Chinese Remainder Theorem, remainder when dividing by a polynomial

Question

I was reading throught this question: Give the remainder of $x^{100}$ divided by $(x-2)(x-1)$. and I couldn't get the same expression as the answers.

I have a basic understanding of modulos and Chinese Remainder Theorem so here is what I tried:

1) x^100 ≡ p mod (x-1)

2) x^100 ≡ r mod (x-2)

since (x-1) and (x-2) are relatively prime.

EQ. 1 gives x^100 = p + a(x-1)

x^100 ≡ p + a(x-1) ≡ r mod (x-2)

x^100 ≡ p - r + a(x-1) mod (x-2)

x^100 = p - r + a(x-1) + b(x-2)

x^100 = p-r + ax - a + bx - 2b

Let R = p - r - a - 2b

x^100 = x(a+b) - R

Is this correct? If this is correct how are the answers derived in that question? If not, what did I do wrong?

Answer 1

$$x^{100} = P(x)(x-1)(x-2) + ax + b$$

for some polynomial $P(x)$ and some integers $a$ and $b$.

\begin{align} x=1 &\implies 1 = P(1)\cdot 0 + a+b \\ &\implies a+b = 1 \\ x=2 &\implies 2^{100} = P(2)\cdot 0 + 2a+b \\ &\implies 2a + b = 2^{100} \\ &\implies x^{100} = P(x)(x-1)(x-2) + (2^{100}-1)x - (2^{100}-2) \end{align}

Answer 2

Though it can be done by (Lagrange) interpolation, it is just as simple (and more powerful) to use the Chinese Remainder Theorem (CRT), which is $\color{#c00}{\rm very\ easy}$ when the $\color{#c00}{\rm Bezout}$ identity is known

By CRT, $ $ if $\ \color{#c00}{j g} + \color{#c00}{k h} = 1\,$ then $\ \begin{eqnarray}f\equiv a\!\!\!\pmod g\\f\equiv b\!\!\!\pmod h\end{eqnarray}$ $\!\iff\!\!$ $\begin{eqnarray} f&\equiv&\ a\,\color{#c00}{kh}\, +\, b\,\color{#c00}{jg}&&({\rm mod}\ {gh})\\ &\equiv& a+(b\!-\!a)\color{#c00}{jg}&&({\rm mod}\ gh)\end{eqnarray}$

So $\, \underbrace{(x\!-\!1)}_{\large g}-\underbrace{(x\!-\!2)}_{\large h} = 1,$ $\, a,b = f(1),f(2) \Rightarrow f\equiv f(1) +(f(2)\!-\!f(1))(x\!-\!1) \pmod{\!\!(x\!-\!1)(x\!-\!2)}$

Remark $\ $ It was $\,\color{#c00}{\rm easy}$ here since $\,\ g\ {\rm mod}\ h = g - h = (x\!-\!1)-(x\!-\!2) = 1\ $ is invertible in $\,\Bbb Q\,$ hence this immediately yields the Bezout identity, which immediately yields the solution as above.
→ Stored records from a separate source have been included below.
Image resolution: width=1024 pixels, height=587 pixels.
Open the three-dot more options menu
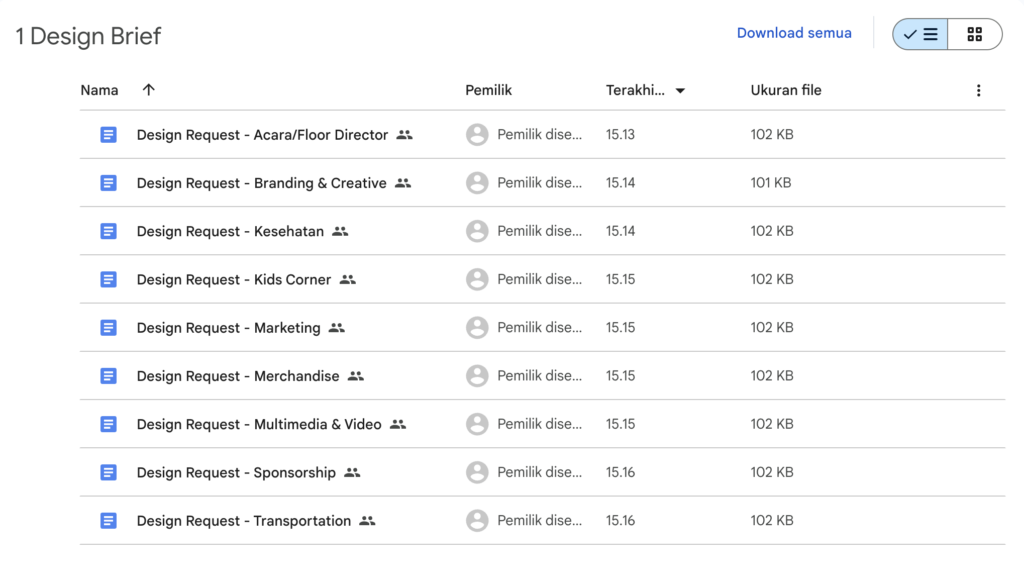(x=978, y=90)
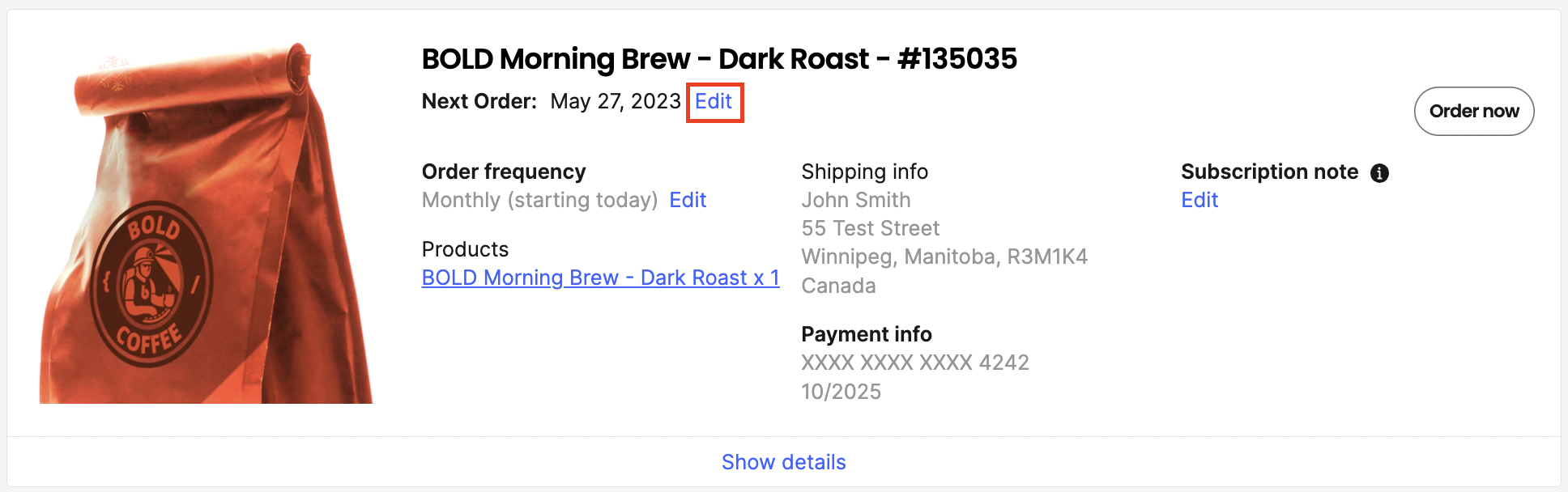Screen dimensions: 1568x492
Task: Click the info icon beside Subscription note
Action: (1379, 172)

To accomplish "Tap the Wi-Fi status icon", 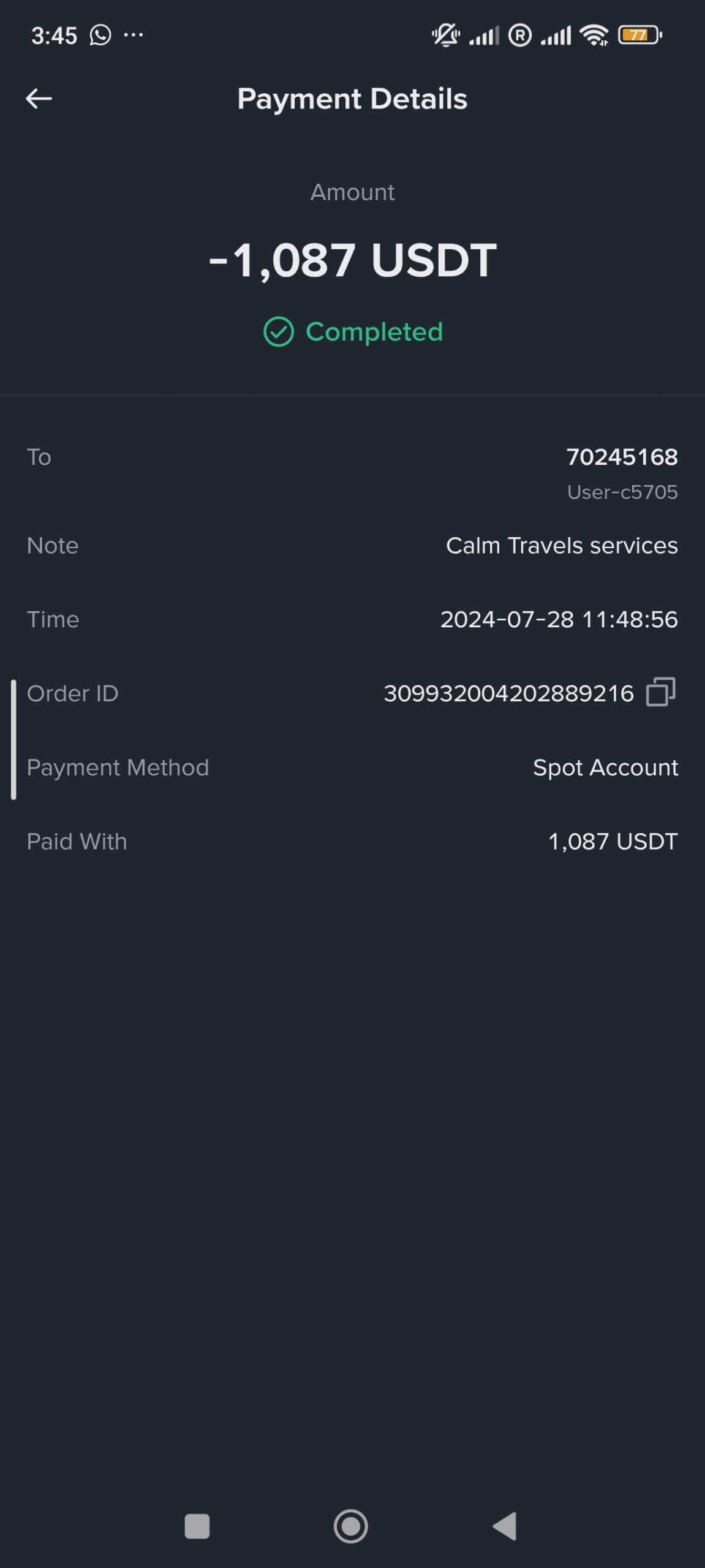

Generally it is just as easy when $\ g\ {\rm mod}\ h\ $ is invertible (which is equivalent to the extended Euclidean algorithm (EEA) terminating in $1$ step, i.e. this is an optimization of the EEA). In particular, the EEA terminates in one step if one of the polynomials is linear.

Since Lagrange interpolation is the special case of CRT when both moduli are linear polynomials, the above optimization always applies.